= What to work on =
Pick up the column on Andrew Yang's debate jokes and keep writing from the point where it stops.

Dear Reader (including those of you don’t get the jokes), Andrew Yang began an answer ...

Dear Reader (including those of you don’t get the jokes),

Andrew Yang began an answer last night, “Now, I am Asian, so I know a lot of doctors…”

Personally, I liked his Asian joke from the second debate better:

“We need to do the opposite of much of what we’re doing right now, and the opposite of Donald Trump is an Asian man who likes math…”

I tend to come from the school of thought that the only test for whether a joke works is whether relatively normal and decent people laugh at it. I offer that caveat because the audience matters. What passes for a knee-slapper in the Aryan Nation’s corner of the prison yard is not necessarily funny at Presbyterian Old Age Home.

The funny thing about humor is that it is at war with reason, which is why when you explain a joke, you ruin it. (Exception to the rule: When Dug in Up explains, “It is funny because the squirrel gets dead.”) Reason alone should dictate that if racial stereotypes are bad for one race, they should be bad for all races. But audiences do not laugh by reason alone—or by reason at all. They intuitively get where the lines are, and often laugh precisely because they didn’t recognize the lines in the first place.

So Yang can play on stereotypes about Asians, in part because they’re positive stereotypes and in part because he’s, you know, Asian, and members of specific groups have more leeway on such things. If Biden had turned to Yang and said, “Andy, you’re Asian, you must know a lot of doctors…” some might have laughed, but not in a way that’d help Biden much.

Everybody Yang Fun Tonight

Still, as I struggled to fight the soul-leaching ennui of last night’s debate, I thought how wild it would be if everyone on the stage began an answer about healthcare (or anything else) by first invoking an ethnic stereotype.

Joe Biden: “Now, I’m Irish so I know a lot of people with cirrhosis.” Or, “Now, I’m Irish, so I know a lot of people who end up in the E.R. on St. Patrick’s Day.”

Bernie Sanders: “Now, I’m Jewish, so I know only suckers pay retail.”

Kamala Harris: “Now, I’m Asian and African-American, so I know lots of doctors too, but I also know the patients those Asians overcharge.”

Elizabeth Warren: “Now, I’m, uh…Can I take a pass on this one?”

[Stored records]
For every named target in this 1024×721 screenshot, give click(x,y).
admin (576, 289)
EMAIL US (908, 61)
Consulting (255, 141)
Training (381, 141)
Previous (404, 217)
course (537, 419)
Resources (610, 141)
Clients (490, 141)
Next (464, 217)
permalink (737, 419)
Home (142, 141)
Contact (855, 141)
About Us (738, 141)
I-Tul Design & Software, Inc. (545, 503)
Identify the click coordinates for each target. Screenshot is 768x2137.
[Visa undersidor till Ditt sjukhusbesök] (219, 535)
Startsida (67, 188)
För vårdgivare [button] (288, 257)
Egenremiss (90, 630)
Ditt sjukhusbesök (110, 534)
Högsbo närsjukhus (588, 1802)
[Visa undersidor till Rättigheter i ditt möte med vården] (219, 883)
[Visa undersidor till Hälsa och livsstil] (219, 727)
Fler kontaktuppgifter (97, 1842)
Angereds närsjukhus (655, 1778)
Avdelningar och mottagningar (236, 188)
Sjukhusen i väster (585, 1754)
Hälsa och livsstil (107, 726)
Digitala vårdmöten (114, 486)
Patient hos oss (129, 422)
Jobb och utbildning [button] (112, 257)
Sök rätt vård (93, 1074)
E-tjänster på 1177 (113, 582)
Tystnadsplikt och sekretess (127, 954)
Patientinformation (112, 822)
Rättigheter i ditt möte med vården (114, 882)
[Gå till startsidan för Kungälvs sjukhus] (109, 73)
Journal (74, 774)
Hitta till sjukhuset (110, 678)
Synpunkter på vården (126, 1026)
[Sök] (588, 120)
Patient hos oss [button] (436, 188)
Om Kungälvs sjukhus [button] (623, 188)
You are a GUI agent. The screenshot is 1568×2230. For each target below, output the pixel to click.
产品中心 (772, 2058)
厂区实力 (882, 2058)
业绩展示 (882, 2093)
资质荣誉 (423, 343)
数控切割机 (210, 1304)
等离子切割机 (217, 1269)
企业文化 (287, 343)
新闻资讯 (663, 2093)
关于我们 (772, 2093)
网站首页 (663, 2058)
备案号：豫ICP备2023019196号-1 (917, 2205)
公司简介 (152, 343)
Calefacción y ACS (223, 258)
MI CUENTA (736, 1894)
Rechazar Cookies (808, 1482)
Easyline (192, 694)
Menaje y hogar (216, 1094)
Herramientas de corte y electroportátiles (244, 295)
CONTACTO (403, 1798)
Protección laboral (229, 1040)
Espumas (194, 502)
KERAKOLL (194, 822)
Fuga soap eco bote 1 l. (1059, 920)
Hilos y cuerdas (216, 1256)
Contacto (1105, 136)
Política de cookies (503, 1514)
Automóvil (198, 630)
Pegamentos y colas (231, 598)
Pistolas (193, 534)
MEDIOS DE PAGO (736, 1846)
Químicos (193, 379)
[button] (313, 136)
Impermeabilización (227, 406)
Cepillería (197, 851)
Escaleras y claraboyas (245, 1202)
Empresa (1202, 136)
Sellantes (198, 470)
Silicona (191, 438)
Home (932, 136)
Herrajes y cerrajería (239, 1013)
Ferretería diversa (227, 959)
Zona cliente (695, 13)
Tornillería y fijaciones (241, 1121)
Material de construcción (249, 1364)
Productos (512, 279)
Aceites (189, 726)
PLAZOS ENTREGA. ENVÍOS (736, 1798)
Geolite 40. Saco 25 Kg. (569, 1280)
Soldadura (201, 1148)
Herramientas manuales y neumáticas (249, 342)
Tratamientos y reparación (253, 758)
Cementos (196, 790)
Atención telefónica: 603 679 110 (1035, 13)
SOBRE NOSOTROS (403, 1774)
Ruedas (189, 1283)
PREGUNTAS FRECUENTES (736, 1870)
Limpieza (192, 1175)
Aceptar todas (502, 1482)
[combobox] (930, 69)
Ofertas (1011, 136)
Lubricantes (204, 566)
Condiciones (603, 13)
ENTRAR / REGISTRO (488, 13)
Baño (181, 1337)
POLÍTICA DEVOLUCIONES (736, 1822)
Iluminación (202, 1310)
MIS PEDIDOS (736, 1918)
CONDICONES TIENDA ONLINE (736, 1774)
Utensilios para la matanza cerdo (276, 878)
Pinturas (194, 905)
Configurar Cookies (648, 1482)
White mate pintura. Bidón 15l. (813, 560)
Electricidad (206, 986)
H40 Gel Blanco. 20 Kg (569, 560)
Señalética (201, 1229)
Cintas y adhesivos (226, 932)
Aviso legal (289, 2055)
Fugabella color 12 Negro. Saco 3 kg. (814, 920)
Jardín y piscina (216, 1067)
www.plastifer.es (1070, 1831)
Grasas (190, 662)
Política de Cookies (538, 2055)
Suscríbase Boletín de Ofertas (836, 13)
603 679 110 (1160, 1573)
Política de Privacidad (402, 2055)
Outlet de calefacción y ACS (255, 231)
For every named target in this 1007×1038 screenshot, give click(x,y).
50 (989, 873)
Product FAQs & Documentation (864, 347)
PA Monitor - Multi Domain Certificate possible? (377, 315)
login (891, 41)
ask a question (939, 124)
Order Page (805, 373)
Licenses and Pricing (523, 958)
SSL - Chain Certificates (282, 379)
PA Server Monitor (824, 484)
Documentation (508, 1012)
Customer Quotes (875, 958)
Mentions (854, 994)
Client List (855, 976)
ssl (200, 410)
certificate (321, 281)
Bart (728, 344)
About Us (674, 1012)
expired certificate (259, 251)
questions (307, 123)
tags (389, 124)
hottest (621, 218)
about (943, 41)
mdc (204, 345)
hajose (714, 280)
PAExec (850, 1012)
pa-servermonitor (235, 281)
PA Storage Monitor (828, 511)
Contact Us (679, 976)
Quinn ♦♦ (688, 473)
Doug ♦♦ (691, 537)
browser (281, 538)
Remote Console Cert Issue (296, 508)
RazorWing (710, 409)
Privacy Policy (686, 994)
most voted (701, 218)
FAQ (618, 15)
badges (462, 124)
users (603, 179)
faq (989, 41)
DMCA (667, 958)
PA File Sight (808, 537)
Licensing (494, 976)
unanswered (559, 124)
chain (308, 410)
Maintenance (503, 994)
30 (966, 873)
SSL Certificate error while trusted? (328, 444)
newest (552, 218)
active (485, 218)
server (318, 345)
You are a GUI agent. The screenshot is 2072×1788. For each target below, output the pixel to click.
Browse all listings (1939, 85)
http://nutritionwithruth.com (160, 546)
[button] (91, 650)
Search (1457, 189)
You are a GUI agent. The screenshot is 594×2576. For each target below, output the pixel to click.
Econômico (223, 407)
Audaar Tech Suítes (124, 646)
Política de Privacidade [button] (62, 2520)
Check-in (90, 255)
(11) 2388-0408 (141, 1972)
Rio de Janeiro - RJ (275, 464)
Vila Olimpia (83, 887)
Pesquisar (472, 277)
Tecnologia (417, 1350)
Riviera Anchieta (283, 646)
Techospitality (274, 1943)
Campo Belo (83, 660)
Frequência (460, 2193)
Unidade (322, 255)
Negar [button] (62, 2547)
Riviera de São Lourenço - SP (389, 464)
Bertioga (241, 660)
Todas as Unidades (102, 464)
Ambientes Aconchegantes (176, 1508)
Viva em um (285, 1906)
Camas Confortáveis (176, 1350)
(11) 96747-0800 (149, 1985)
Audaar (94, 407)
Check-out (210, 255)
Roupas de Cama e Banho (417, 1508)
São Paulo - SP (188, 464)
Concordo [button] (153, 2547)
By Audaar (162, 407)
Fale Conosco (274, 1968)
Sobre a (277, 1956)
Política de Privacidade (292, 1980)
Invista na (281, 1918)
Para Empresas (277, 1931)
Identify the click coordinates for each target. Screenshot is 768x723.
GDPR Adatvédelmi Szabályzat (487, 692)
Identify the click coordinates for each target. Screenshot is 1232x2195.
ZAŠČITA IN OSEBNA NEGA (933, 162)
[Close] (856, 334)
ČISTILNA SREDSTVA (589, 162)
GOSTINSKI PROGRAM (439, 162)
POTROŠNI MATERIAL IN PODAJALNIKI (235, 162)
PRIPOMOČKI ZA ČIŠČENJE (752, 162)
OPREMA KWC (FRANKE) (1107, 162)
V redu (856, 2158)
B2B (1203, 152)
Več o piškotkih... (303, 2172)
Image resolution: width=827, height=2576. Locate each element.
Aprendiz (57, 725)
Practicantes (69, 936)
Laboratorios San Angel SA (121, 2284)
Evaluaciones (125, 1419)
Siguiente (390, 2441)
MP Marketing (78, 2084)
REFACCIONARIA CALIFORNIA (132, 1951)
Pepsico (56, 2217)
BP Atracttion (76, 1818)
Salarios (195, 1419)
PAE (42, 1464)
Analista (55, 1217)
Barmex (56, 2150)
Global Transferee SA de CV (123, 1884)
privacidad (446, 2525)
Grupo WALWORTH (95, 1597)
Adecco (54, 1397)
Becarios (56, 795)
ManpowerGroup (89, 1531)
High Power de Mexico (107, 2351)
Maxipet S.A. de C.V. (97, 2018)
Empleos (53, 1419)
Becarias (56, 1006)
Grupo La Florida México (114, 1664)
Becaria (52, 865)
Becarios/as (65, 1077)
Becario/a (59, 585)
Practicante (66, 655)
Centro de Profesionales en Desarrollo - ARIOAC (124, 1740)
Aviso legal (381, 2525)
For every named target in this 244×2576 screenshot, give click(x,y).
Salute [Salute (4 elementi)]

= Written answer =
The Funny Thing About Funny

I haven’t followed the latest developments in the war over comedy too closely. I haven’t seen Dave Chapelle’s new show or Bill Burr’s either (though I did read Kyle Smith’s excellent dissections of each special). But I’ve followed it enough to know there are people who argue with a straight face that there’s such a thing as post-comedy:

Comedians and comedy writers are increasingly pushing the bounds of what it means for something to be a comedy in the most basic sense, rewiring the relationship between comedies and jokes. So what is comedy without jokes? It’s post-comedy.

Remember the old joke:

Q: “How many feminists does it take to screw in a lightbulb?”
A: “That’s not funny!”

Post-comedy would change the punchline to: “One. Because feminists are just as capable of changing lightbulbs as anyone else. Shame on you for thinking this is something to joke about.”

It’s still the same joke; it’s just that now the joke is on the “comedian.”

Still, looked at from a certain angle, it’s not all as idiotic as it seems on first blush. I just think people are trying way too hard. Basically, post-comedy humor is a modern form of satire, which has never required laughs. Jonathan Swift’s call to eat the Irish isn’t full of guffaws, but it’s literally a foundational work of satire.

The Commanding Heights Are No Laughing Matter

What I find interesting is the sociology of all this.

There are lots of kinds of comedy. The Three Stooges were very different from Bob Newhart who was very different from Eddie Murphy or the Coen Brothers or Amy Schumer. It’s telling that the folks going to war against comedy aren’t against comedy per se. Though I’m sure someone has written a brilliant-12,000 word essay on the heteronormative normalization of male violence in the Stooges (“…the consequence-free impact of the bowling ball on Larry’s skull demonstrates how violence is the currency of patriarchical discourse…”). But in general, they’re angry about a particular type of comedy: “politically incorrect” comedy (to use a hackneyed phrase).

So, here’s a theory. Ever since the age of court jesters went out with the Divine Right of Kings, “stand-up comedy” or “political humor” subverted or transgressed authority (and even before that, there was a long tradition of esoteric rebellion in comedy). In other words, politically incorrect humor made fun of the Powers That Be or The Man. What made it politically incorrect wasn’t necessarily its orientation toward conventional politics, but its willingness to tease, test, or tear down taboos. This is why sex and race have always been such rich veins of stand-up comedy, like the old vaudeville humor of the Burlesque, Redd Fox, Lenny Bruce, George Carlin, Joan Rivers, et al.

This is also why, for most people over the age of 40, comedy was vaguely associated with progressivism. I think this was deeply tied to American religiosity. It may not always be obvious, but jokes about sexual taboos are usually at the expense of The Prudes, and until the day before yesterday, prudery was almost synonymous with religious devotion.

What’s changed is that a variant of the ancient American Puritan tradition has shed its religious doctrine and orthodoxy and emerged on the left. This isn’t to say that the Puritan tradition is dead on the right—one might even argue it’s undergoing a renaissance, as some folks metaphorically throw the Constitution into the trashcan fire, the brightening light of the embers making it easier to spot the Drag Queen Storytellers in our midst.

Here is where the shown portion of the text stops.